All of which brings me back to Kodály's orchestral music and the composer's graduation piece, Nyári este ('Summer Evening'). The melodies are already modal, the arabesques of folk music are already present, the Hungarian character is growing, but also here in this lush piece of pastoral scene-painting can be heard the shades of Romanticism and French impressionism. I suspect you'll like this lyrical score. 

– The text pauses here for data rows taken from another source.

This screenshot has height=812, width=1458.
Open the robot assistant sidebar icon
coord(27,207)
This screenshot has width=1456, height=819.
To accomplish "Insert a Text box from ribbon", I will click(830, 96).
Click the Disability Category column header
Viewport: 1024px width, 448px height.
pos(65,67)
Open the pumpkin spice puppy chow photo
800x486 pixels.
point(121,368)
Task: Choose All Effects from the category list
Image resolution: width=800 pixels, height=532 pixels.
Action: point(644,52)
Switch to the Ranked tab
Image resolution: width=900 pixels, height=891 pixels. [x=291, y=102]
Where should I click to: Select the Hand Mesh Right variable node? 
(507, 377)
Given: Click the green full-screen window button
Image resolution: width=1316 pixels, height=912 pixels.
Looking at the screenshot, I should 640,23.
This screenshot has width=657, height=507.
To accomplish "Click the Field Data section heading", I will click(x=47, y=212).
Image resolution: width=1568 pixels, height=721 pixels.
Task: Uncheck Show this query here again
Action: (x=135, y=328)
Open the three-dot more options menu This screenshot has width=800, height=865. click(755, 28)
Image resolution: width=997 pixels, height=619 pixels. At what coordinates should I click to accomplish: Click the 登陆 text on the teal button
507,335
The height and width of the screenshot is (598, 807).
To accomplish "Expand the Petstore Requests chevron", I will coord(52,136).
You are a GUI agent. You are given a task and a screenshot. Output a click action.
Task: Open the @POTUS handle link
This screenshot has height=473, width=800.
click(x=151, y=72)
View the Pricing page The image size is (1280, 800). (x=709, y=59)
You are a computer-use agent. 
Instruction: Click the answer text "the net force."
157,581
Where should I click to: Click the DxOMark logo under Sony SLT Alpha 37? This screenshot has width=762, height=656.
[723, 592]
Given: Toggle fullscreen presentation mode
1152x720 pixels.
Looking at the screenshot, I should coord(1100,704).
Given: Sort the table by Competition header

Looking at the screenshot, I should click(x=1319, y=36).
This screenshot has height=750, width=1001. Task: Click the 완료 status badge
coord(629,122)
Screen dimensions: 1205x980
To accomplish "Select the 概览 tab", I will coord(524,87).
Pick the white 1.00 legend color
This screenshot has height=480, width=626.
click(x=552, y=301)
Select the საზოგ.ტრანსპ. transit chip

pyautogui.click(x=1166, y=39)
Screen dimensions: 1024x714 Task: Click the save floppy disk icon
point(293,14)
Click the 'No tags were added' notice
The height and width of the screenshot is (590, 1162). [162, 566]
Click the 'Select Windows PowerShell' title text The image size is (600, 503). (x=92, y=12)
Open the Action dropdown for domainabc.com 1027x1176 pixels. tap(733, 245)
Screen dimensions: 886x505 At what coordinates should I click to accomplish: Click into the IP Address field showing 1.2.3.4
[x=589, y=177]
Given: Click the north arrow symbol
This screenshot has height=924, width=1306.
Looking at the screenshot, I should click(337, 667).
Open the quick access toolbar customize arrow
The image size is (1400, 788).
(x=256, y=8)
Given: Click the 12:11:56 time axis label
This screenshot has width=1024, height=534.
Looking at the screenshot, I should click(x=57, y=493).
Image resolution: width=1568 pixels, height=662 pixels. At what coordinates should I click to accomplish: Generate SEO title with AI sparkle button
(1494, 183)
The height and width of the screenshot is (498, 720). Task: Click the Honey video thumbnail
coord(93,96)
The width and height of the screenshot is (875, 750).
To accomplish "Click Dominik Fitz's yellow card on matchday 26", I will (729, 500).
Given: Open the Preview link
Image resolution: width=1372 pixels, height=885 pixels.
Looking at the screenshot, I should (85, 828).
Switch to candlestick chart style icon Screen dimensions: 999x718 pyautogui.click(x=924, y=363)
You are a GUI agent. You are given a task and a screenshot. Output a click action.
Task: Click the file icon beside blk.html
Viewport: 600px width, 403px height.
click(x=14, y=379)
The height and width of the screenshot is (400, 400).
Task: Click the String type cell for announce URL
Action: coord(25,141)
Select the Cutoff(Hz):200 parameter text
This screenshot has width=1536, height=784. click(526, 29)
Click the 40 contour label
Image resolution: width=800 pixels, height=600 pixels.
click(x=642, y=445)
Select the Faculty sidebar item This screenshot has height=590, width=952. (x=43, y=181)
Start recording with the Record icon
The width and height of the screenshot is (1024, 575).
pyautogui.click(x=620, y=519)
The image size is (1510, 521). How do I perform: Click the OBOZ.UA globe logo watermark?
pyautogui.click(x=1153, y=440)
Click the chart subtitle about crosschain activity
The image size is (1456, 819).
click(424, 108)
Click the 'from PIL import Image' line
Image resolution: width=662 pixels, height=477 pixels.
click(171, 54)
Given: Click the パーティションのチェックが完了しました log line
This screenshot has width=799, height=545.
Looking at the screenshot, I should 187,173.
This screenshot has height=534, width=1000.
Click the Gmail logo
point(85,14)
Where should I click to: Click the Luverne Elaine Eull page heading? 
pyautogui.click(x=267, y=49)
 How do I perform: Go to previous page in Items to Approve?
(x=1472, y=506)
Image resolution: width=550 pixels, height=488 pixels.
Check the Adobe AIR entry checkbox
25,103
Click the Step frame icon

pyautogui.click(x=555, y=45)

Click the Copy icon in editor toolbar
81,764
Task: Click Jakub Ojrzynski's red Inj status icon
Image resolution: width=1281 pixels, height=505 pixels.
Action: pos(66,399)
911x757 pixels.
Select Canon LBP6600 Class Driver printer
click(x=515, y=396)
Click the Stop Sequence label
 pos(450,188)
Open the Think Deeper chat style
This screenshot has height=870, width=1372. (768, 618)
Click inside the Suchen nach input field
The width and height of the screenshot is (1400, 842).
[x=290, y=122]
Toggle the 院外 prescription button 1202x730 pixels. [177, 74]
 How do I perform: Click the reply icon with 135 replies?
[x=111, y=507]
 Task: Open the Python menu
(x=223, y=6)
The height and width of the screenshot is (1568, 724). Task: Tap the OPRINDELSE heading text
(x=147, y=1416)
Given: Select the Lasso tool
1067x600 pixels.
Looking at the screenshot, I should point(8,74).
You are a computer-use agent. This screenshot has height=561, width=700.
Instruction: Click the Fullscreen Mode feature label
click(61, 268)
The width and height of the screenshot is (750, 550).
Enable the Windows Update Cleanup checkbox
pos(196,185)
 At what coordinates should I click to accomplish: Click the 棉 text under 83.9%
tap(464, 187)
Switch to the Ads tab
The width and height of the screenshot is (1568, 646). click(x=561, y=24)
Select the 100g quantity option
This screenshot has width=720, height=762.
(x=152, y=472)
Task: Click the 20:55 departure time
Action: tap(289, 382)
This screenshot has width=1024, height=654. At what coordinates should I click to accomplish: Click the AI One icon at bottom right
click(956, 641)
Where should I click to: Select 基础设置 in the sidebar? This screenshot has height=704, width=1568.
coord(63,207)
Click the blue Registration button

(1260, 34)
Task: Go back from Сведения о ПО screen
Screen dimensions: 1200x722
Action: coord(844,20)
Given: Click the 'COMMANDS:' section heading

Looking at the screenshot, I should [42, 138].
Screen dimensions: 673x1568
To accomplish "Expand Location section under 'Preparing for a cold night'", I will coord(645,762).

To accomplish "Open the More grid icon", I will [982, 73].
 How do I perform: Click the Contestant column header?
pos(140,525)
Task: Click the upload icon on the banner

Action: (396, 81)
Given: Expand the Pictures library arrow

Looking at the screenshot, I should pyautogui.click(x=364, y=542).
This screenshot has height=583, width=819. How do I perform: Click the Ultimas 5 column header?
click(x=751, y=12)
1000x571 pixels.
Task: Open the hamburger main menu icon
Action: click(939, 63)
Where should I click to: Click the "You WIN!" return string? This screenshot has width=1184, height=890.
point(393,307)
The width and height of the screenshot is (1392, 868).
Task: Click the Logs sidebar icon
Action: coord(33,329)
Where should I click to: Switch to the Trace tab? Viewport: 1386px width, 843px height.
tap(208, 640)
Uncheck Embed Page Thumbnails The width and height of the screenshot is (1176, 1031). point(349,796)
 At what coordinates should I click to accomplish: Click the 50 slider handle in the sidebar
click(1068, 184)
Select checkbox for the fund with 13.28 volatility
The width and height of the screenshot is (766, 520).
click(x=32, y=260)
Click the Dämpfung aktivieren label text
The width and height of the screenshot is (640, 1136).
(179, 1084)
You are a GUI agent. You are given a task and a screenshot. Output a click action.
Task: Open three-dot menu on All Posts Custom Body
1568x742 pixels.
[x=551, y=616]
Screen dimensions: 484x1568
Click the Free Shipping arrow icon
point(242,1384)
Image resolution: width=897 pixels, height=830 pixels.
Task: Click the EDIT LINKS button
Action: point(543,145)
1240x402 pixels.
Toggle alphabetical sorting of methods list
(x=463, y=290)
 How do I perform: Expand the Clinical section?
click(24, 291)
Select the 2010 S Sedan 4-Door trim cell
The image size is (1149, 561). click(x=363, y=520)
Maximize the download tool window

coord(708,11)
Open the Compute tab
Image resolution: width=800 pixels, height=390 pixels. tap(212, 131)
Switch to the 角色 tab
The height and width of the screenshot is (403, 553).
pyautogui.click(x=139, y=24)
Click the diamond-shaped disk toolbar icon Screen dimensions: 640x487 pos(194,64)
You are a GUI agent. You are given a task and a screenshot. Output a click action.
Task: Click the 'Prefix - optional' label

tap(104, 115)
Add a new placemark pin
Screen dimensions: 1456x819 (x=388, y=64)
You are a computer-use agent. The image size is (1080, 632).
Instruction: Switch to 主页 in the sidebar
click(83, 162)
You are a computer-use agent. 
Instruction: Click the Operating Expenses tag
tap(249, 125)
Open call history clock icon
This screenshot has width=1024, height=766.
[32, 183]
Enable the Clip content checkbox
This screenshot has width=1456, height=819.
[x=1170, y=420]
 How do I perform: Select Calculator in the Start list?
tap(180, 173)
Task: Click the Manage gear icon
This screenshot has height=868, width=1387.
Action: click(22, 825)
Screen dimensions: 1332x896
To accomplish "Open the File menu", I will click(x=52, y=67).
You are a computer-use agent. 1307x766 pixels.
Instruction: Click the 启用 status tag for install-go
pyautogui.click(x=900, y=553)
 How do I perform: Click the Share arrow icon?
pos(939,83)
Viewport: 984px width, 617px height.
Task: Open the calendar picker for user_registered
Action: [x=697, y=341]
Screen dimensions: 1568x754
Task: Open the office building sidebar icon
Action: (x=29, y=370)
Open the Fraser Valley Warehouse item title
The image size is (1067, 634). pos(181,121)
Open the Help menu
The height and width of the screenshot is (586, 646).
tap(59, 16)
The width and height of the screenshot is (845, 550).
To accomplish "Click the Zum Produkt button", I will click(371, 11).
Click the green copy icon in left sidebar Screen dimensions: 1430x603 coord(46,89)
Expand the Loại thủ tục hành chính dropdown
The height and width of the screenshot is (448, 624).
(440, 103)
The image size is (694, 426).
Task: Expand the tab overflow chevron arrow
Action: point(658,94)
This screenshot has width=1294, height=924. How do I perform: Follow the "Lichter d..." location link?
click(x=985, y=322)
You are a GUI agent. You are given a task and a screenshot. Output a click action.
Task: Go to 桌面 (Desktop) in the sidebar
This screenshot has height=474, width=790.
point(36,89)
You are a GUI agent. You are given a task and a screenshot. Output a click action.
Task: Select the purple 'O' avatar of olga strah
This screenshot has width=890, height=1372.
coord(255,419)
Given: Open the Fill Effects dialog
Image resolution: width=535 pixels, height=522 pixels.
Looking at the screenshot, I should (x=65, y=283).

Apparently as well-known to Hungarians as Green Sleeves is to us Brits, The Peacock ('Felszállott a pava') provided the starting point for one of his later orchestral pieces, the Variations on a Hungarian Folksong, The Peacock. It is a beautiful score that, despite using variation form, has something of a symphonic feel to it, especially given that it falls into three basic sections. The theme is presented in the slow introduction, then sixteen variations and a festive finale follow. There is certainly nothing dry about it. It sings from the heart - as so much of Kodály's works do. From the same year came the Concerto for Orchestra (predating Bartók's by five years), another highly entertaining work that doesn't get anywhere near the attention it deserves. It combines exuberance with tenderness, pointed rhythms with lyricism. This work seems to be about as close as Kodály ever got to Hindemith's take on Neo-Classicism. 

And, finally, to return to where I began...with Kodály's choral miniatures..., please try his jubilant homage to the  Hungarian nation A magyarokhoz, and the classic Túrót eszik a cigány ('See the Gypsies Munching Cheese'), and I think you'll agree with me that Zoltán Kodály is one of the most joy-provoking composers of the last century.